Magazinbeitrag: Wirtschaftsspionage in Unternehmen

Projekt: TV-Magazinsendung
Kunde: Investitionsbank des Landes Brandenburg
Special: Magazinbeiträge, Titeldesign, Studio-Talk
Ausstrahlung: Potsdam TV

Im Rahmen der von uns produzierten TV-Sendung für die Investitionsbank des Landes Brandenburg, begleitete unser Team den Vortrag.Heike Zitting, Leiterin des Wirtschaftsschutzes beim Berliner Verfassungsschutz, und ihren Kollege René Klink warnt Unternehmen vor Datenklau.
Zwar rückt das Thema Wirtschaftsspionage nicht zuletzt durch die NSA- und GCHQ- Affären immer wieder in den Fokus der deutscher Firmen, doch es herrscht Verunsicherung gerade bei kleinen und mittelständischen Unternehmen. In unseren Interviews haben wir immer wieder gehört, dass der nötige finanzielle Input in die Sicherheit nicht im Verhältnis zu möglichen Verlusten steht oder die Datensicherheit sogar Praktikanten überlassen wird.

Nichts zu verbergen in Unternehmen?

Was kann ihnen schon passieren?  Diese Frage stellten viele Geschäfstführer an diesem Tag.
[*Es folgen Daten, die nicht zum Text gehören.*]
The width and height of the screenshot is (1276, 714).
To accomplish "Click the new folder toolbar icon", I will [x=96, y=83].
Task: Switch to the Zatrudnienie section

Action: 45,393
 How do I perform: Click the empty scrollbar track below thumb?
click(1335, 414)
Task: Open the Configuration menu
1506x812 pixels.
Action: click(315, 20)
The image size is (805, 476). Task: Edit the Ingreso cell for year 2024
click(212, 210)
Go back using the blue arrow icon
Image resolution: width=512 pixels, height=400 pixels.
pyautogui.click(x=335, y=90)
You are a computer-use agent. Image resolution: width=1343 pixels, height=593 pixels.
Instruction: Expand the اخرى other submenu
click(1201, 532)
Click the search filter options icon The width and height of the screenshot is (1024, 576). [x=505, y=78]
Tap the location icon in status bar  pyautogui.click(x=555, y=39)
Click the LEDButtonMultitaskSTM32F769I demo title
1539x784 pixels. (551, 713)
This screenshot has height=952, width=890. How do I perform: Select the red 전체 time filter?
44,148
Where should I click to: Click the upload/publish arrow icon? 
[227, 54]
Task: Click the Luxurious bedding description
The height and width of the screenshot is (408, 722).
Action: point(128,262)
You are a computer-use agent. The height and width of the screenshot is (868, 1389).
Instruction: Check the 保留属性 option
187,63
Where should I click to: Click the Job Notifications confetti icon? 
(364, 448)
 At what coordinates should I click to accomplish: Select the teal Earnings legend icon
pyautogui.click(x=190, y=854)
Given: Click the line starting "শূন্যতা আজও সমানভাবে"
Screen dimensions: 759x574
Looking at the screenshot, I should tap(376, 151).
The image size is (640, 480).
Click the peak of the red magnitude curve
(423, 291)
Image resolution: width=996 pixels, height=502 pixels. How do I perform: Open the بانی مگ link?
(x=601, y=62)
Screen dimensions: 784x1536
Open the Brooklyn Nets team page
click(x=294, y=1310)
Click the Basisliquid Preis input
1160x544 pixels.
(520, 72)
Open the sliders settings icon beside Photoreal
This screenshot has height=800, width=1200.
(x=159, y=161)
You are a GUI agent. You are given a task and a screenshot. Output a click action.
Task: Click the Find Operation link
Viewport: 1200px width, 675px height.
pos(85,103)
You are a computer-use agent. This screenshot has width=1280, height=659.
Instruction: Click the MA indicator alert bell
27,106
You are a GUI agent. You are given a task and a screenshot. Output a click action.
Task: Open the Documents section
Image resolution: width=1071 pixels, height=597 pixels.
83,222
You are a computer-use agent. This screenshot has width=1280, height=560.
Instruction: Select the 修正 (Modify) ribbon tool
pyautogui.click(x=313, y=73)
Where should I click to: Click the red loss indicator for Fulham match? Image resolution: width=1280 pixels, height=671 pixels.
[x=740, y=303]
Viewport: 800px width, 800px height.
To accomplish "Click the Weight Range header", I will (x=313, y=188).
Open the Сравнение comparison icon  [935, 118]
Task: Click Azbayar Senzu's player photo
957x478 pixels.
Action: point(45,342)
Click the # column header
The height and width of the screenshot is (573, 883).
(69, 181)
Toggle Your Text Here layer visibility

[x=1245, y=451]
Heike Zitting antwortet mit einem Beispiel: Kundendaten eines Tierprodukte-Herstellers wanderten unbemerkt nach China. Erst als der Umsatz einbrach, kam der Hackerangriff zum Vorschein. Den Stammkunden des deutschen Unternehmens lag nämlich plötzlich ein Katalog eines chinesischen Anbieters mit ähnlichen Produkten zum Bruchteil des Originaloreises vor.

Ein Headhunter findet dein Profil interessant

Mit diesem Hinweis beginnen oft Kontakte zu Personalern und auch fingierte Bewerbungsgespräche auf beruflichen Portalen wie Xing und linkedin. Bei diesen Gesprächen kann es sich auch um gezieltes Aushorchen handeln, warnen die Experten. Der Freund von einem Freund von einem Freund auf Facebook, angebliche Studienkollegen  – im Netz gibt es viele Möglichkeiten Kontakte zu Passwort-Trägern und Knowhow-Schlüsselfiguren eines Unternehmens zu knüpfen. Gerade deutsche Weltmarktführer, zu denen immerhin 1.200 Unternehmen zählen, sind beliebte Angriffsziele. „Alle Firmen, die auf dem Markt präsent sind, haben uns von Hackerangriffen berichtet“ , ergänzt René Kling vom Verfassungsschutz.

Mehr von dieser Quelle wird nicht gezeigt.